Problem requirements:
In the forum thread below, what turned out to cause the xmms segfault?

Text to read:
+ + + +
Yes, that solves the alsamixer segfault problem - thanks!

Unfortunately something else must have been changed in alsa because the speakers still behave strange. For example the "Master" control only changes the volume of the left speaker... the others aren't affected :(

I switched back to -mm4 waiting for the next release.

----------

## andyknownasabu

 *Mafteah wrote:*   

> Yep its the patch!
> 
> (You can use love7 its there)

 

I tried -love7 but as mutt refused to work (my keyboard didn't work any longer after starting mutt) I switched back to -mm4... :(

----------

## ck42

I'm getting a segfault using alsamixer using 2.6.7-mm6 as well.

I'm not having much luck getting the patch to apply tho (formatting of posted patch here is weird).

----------

## andyknownasabu

 *ck42 wrote:*   

> I'm getting a segfault using alsamixer using 2.6.7-mm6 as well.
> 
> I'm not having much luck getting the patch to apply tho (formatting of posted patch here is weird).

 

Well, but that's not really a problem, is it?

It's easy to change those two small lines by hand...

In fact, I also played the role of patch ;)

----------

## dju`

yes, -mm6 causes xmms to segfault for me. btw, i can't switch to -mm4 because my max download speed from internet (usually 128kb/s) decreased to 60kb/s or less. this was fixed with -mm6. did someone notice that?

----------

## andyknownasabu

 *dJu` wrote:*   

> yes, -mm6 causes xmms to segfault for me. btw, i can't switch to -mm4 because my max download speed from internet (usually 128kb/s) decreased to 60kb/s or less. this was fixed with -mm6. did someone notice that?

 

No, I can't confirm that. I live in a students' hostel equipped with a 100MBit network and can download with much more than 60KB/s with -mm4 ;)

What connection type are you using? ISDN with channel bundling?

Perhaps an error in the hisax/capi code?

----------

## ck42

......just moved to Love7 sources.  Segfault is gone *AND* my bootsplash is finally working  :Rolling Eyes:   :Laughing: 

----------

## dju`

actually, xmms segfault was caused by nvidia 6106, see https://bugs.gentoo.org/show_bug.cgi?id=55897

----------
+ + + +
Data segment:

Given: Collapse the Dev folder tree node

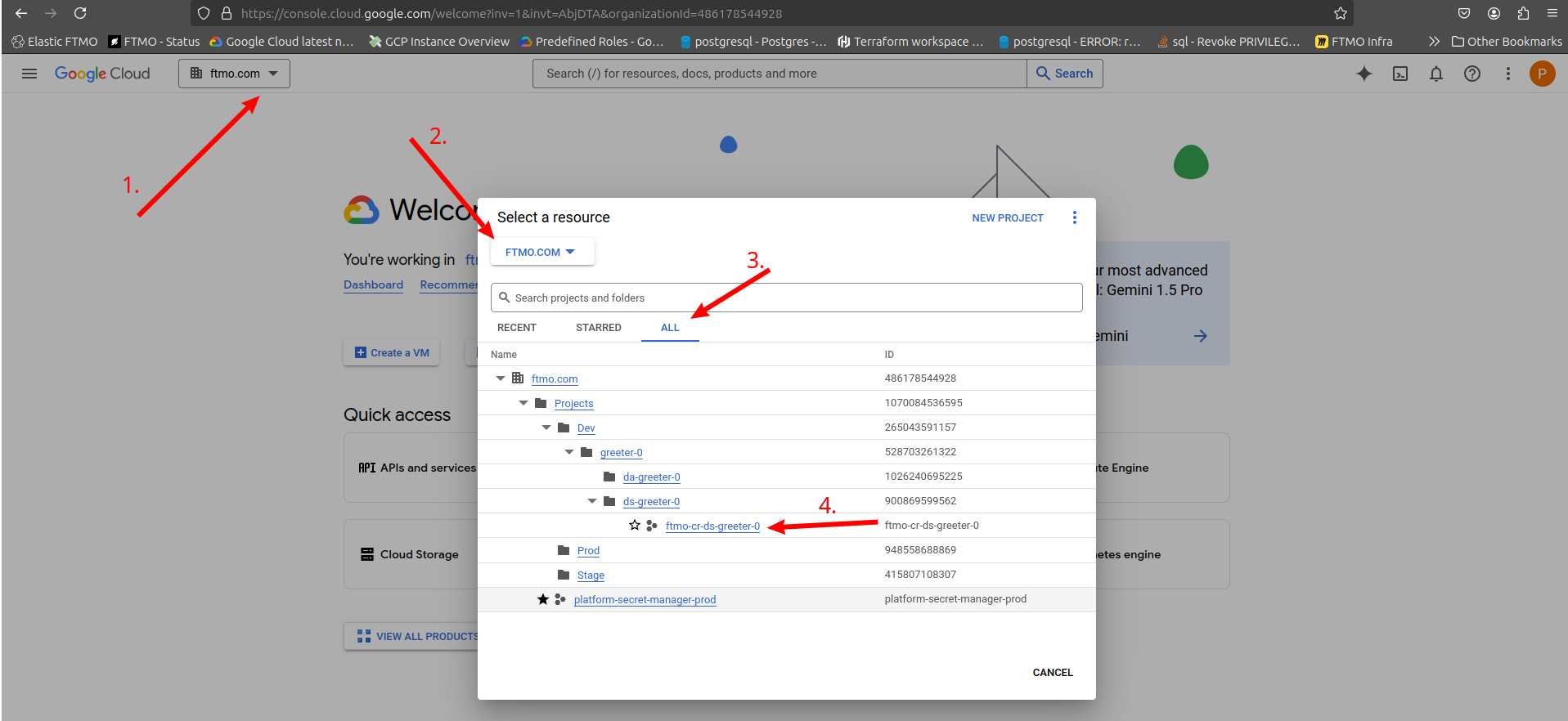Looking at the screenshot, I should point(546,428).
+ + + +
Exercise solution:
The nvidia 6106 driver caused it.